TEXT SECTION:

- - - - - - -

Boyle v. State

528 S.E.2d 303 | Ga. Ct. App. | 2000

Eldridge, Judge.

A Fulton County jury found Chris Boyle guilty of aggravated assault for pulling a handgun on Charles Andrews outside the Ashby Street MARTA station and ordering Andrews to “give it up.” Boyle appeals, raising two errors of law which allegedly require reversal. Having reviewed them both, we affirm Boyle’s conviction.

1. Boyle first claims that the trial court erred in granting the State’s motion to strike for cause prospective juror no. 20, Deborah Ann Vanzile. We find no error.

Prior to individual voir dire, the trial court asked the panel several general questions, including: “Have any of you had such a negative or bad experience with law enforcement that you would have a difficult time sitting and being fair and impartial jurors where law enforcement witnesses might be involved?” Prospective juror Vanzile raised her hand in response to the trial court’s question. Later, during individual voir dire, the following colloquy occurred:

[State:] Do you think that [unfortunate encounter with law enforcement] would in any way work as a block to you listening to officers’ testimony in this case and weighing their testimony just as any other witness?

- - - - - - -

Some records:
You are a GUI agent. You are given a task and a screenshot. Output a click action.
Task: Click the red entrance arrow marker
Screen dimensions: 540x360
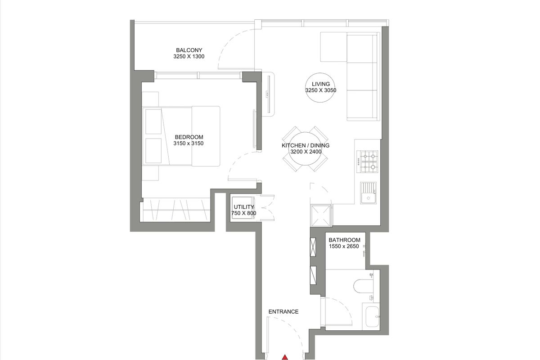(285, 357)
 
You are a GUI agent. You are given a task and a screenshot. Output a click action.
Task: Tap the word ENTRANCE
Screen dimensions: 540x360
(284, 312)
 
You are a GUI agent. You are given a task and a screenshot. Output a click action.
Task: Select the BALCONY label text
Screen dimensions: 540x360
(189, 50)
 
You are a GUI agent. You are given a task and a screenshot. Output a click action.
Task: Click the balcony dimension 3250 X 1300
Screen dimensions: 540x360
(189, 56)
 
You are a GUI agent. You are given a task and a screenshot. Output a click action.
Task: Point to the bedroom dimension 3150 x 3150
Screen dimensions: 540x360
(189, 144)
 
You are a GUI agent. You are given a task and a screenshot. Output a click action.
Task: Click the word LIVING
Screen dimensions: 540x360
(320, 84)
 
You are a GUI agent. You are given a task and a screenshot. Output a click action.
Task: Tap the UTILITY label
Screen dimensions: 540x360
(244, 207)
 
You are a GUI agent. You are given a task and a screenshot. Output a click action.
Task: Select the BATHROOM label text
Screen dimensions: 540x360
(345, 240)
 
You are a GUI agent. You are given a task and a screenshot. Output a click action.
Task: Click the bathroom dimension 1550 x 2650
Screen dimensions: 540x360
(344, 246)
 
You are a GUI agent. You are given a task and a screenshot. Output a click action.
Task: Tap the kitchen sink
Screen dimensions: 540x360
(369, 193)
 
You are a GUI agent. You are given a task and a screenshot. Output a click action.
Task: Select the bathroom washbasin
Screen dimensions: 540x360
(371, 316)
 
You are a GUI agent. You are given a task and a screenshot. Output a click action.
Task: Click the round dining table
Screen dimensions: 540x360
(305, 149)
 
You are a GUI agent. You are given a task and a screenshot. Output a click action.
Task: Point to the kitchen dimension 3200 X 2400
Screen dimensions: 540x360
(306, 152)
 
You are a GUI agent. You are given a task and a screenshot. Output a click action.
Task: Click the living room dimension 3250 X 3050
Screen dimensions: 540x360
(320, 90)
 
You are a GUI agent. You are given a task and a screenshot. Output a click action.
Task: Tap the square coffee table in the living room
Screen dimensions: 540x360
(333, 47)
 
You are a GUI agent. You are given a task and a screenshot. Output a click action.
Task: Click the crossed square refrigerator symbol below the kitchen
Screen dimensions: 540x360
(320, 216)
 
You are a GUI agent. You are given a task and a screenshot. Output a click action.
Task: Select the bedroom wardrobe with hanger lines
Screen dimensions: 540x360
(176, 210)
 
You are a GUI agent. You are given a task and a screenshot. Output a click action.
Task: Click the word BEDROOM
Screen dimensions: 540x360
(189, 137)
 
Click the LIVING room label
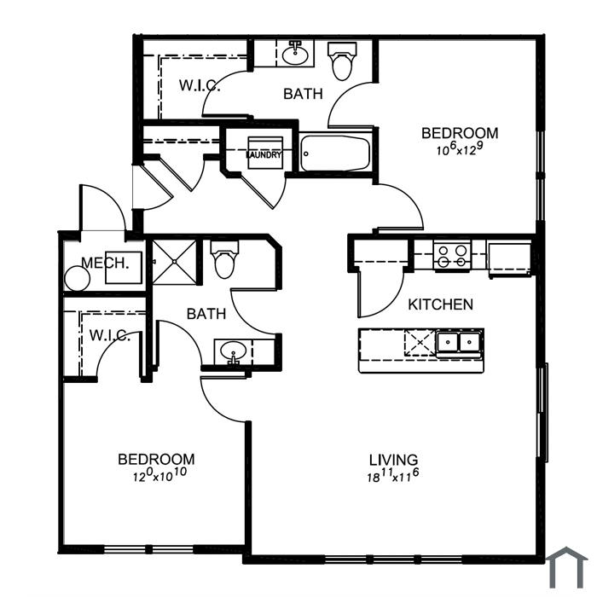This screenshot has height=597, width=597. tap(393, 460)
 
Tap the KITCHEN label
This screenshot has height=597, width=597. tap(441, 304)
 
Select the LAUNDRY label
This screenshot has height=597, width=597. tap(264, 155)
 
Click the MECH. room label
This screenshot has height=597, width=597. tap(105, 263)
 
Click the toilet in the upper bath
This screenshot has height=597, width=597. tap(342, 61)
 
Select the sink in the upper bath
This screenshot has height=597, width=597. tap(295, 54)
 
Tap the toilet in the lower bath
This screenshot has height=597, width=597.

- - - - - - -

YOUR OBJECTIVE:
Update the Boyle v. State opinion from "1. Boyle first" through "any other witness?", writing "jury questioning" in place of "voir dire".

ANSWER TO THE EXERCISE:
1. Boyle first claims that the trial court erred in granting the State’s motion to strike for cause prospective juror no. 20, Deborah Ann Vanzile. We find no error.

Prior to individual jury questioning, the trial court asked the panel several general questions, including: “Have any of you had such a negative or bad experience with law enforcement that you would have a difficult time sitting and being fair and impartial jurors where law enforcement witnesses might be involved?” Prospective juror Vanzile raised her hand in response to the trial court’s question. Later, during individual jury questioning, the following colloquy occurred:

[State:] Do you think that [unfortunate encounter with law enforcement] would in any way work as a block to you listening to officers’ testimony in this case and weighing their testimony just as any other witness?